Once the train has stopped at a station the operator presses a key on the PC to indicate that the train has stopped at a station. A message on the screen of the PC (30) suggests a station name selected from stored information representing the route of the train. The operator then confirms or corrects this. The PC stores the video frame number to be associated with that station stop.
The unit is then run to the next station along the line and the above operation is repeated. At the end of the auto-video inspection of track a command is issued to the PC (30) which results in each of the video recorders (22,24,26,28) stopping their recording operation.
Once the unit has been run along the section of track to be investigated, the video tapes are unloaded
from the video recorders (22,24,26,28) and are analysed by another computer. This computer counts the tachometer pulses which are associated with each 40ms period associated with each video frame and creates a file which stores the number of tachometer pulses associated with each frame number.
Since the frame numbers associated with each station stop have been recorded by the PC (30) on board the unit, the total number of tachometer counts between two stations can easily be found. Since the distance between any two stations is well known, the tachometer can thereafter be calibrated. This has the advantage that the diameter of the wheel connected to the axle (21) need not be accurately measured in order to calibrate the tachometer.
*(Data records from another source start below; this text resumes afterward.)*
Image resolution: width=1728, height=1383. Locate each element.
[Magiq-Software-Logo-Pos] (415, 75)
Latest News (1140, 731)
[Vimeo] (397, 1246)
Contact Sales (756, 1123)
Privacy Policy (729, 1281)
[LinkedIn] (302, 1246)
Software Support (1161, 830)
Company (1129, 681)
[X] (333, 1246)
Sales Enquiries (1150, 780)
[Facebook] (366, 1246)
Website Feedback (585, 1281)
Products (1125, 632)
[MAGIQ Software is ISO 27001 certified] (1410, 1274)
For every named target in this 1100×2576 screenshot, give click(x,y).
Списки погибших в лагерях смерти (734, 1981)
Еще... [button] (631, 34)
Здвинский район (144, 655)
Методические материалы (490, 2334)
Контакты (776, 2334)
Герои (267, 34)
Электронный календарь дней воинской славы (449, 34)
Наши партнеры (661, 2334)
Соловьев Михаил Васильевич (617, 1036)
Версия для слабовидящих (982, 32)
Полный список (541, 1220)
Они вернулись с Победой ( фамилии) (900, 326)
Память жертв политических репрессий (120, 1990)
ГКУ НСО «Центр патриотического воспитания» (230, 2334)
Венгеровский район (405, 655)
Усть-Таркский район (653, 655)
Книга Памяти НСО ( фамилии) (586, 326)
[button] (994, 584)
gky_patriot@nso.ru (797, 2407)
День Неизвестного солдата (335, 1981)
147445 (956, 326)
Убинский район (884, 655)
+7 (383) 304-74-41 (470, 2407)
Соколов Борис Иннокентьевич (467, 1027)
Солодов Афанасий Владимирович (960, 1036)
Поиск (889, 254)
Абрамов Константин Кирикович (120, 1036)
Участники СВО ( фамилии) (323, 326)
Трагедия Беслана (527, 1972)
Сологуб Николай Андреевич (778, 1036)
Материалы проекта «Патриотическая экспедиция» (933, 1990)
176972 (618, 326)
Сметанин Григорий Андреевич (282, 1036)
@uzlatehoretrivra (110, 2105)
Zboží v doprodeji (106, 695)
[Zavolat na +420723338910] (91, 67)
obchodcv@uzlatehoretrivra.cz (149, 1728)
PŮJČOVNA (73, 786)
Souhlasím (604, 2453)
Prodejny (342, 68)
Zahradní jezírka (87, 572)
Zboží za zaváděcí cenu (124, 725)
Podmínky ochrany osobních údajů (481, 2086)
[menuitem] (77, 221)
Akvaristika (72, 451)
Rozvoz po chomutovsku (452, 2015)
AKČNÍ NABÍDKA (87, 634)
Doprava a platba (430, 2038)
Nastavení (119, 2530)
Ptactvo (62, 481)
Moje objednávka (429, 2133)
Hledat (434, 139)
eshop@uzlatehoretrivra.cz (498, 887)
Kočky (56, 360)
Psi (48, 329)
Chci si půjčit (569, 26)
Alternatively, marker plates placed within the field of vision of the cameras and at accurately known locations along the track may be used to calibrate the apparatus. In this case, the video images containing marker plates are identified and the respective frame numbers recorded. Since the distance between the two marker plates is accurately known, the tachometer can be calibrated. Furthermore, this latter method of calibration has the advantage that the distance between
the marker plates is fixed whereas the point at which a driver stops a train within a station may vary slightly.
Once the tachometer has been calibrated, a further file is created by the computer which stores for each frame number, the distance in metres from the previous station.
In order to help analyze the recorded data, the method of monitoring the condition of the track further includes the creation of a computer database which details the location, type and criticality of each railway feature. For example, the database stores the location of all "Monument Blocks" on a given section of track, and identifies the operation of these as being of low criticality. Therefore, on playing back the videotapes recorded during the travel of the carriage, only those frames which include features of, say, a high criticality can be selected for investigation. Hence, a report on the condition of critical railway features can be prepared quickly, investigation of the less critical features being carried out in due course.
One possible implementation of the present system might involve the analysis of the acoustic signals recorded by the microphone or signals recorded by a
vibration sensor in order to recognise a fault condition. This type of analysis might be particularly suited to the detection of loose securing bolts which may result in the passage of the train causing a characteristic vibration or noise before visual detection of the looseness of the bolt is possible. In particular neural network analysis techniques might be used in order to enable the acoustic signatures of such faults to be recognised.
Although the above system has been described in relation to suburban trains, it is possible to implement the system for high speed trains. One problem which arises as the train speed increases is that the successive video fields recorded by the cameras will not show overlapping sections of track. This problem may be overcome by increasing the field of view of the cameras, or alternatively, by simply supplying further cameras at a spaced longitudinal position along the carriage.